While the father did not complete the domestic violence program or anger management classes by the end of the period at issue in February 2023, "the degree to which a parent has upheld his or her obligations to such children cannot be meaningfully measured when the agency itself has not undertaken diligent efforts on behalf of reuniting parent and child" (Matter of Sheila G., 61 NY2d 368, 385 [1984]). "A child services agency has the burden to submit sufficient proof on the record that, if credited, demonstrates under the applicable clear and convincing evidence standard that it made 'affirmative, repeated, and meaningful efforts to assist the parent in overcoming [particular obstacles]' to reunification" (K.Y.Z., — NY3d at —, 2025 NY Slip Op 05781 at *2, quoting Sheila G., 61 NY2d at 385). Here, the record shows that petitioner failed to make the required diligent efforts from February 1, 2022 to December 9, 2022—for most of the time period at issue—and actually frustrated the father's ability to meaningfully connect with his child during that time.

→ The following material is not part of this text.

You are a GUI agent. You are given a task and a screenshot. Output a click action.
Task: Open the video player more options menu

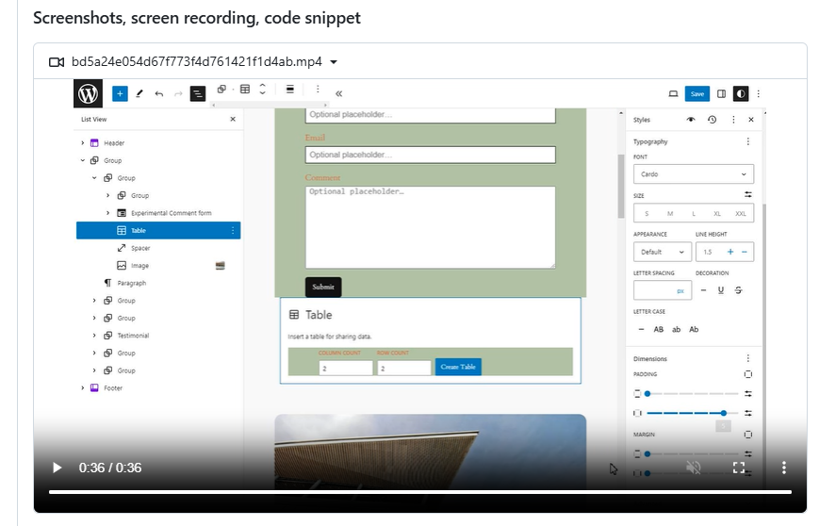tap(783, 468)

In short, the evidence adduced by petitioner established little more than that it performed minimal, perfunctory, and generic acts aimed more toward ensuring that the father's parental rights were terminated—as evidenced by petitioner's six letters essentially admitting as much—than ensuring that the father could meaningfully reunite with the child. Therefore, we [*5]would reverse the order and dismiss the petition. If the minimal efforts taken here are sufficient, we struggle to see what efforts would not be.